I nodded twice before I realized he had just used my familiar name. Then I realized how self-conscious and crisp the question was. I laughed lightly at him. He was trying to trip me up, to see if I could really tell who I was. I saw through it because I was a good actor.
"What was that for?" His voice struck an emphasis for a first time (a sign of humanity), so I began to talk to him in earnest to reassure him that I knew who I was 'really' and 'in practice.' Actually, I confused these deep in my soul. To make matters worse, I had been in rehearsal in a play up until the time I was hospitalized. Speaking of which, I realized I was needed on stage....
Some weeks earlier, Jules had brought me along to a rehearsal of Last Gasps by Jeffrey Weiss, the famous New York playwright-director. With a vibrant spark in his eyes and an artist's beret on his head, Jeffrey was so animated that he was more fascinating to watch than any of the awkward youths acting. When he finished directing the scenes and improvs, he surprised me by stepping straight toward me with his glowing smile and welcoming handshake. It didn't even faze him that I used my left hand; whatever was wrong with my right hand didn't matter to him because he had already impulsively decided to create a character out of me for the show.

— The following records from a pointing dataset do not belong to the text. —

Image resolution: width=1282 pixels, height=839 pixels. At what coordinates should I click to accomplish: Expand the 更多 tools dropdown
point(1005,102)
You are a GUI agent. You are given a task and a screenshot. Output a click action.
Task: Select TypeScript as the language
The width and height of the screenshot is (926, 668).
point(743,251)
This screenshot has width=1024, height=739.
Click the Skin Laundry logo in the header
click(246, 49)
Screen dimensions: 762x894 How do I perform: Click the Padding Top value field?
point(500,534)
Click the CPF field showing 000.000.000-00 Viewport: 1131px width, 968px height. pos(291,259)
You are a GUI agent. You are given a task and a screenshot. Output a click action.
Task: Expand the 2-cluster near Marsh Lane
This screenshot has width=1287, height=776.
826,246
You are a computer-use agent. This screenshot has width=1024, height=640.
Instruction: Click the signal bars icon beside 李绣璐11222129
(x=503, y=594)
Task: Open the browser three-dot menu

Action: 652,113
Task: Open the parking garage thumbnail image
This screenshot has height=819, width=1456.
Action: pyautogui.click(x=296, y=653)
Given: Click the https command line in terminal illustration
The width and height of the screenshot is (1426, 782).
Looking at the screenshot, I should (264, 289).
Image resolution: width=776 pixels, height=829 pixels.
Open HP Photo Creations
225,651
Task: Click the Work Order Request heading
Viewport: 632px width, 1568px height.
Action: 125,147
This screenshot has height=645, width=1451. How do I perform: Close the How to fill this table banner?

Without saying so explicitly, he let me know then that he needed someone to vary the all-white glow of the cast.
I had straight black hair, olive skin, a waist small enough to be declared missing (twenty-four inches), a punk's impish naivete, a slapdash English accent, wide brown eyes, and a bagful of opinions invented to shock on every occasion. I was liked by some for the variety or charm of it all, but I was also hated for being obnoxious as a know-it-all. The character Jeffrey created out of me was a mute, moron thug and Bruce Lee wannabe, a bungler of all tasks his evil master commanded. I was named "Hat Chet Man" ....I was comic relief.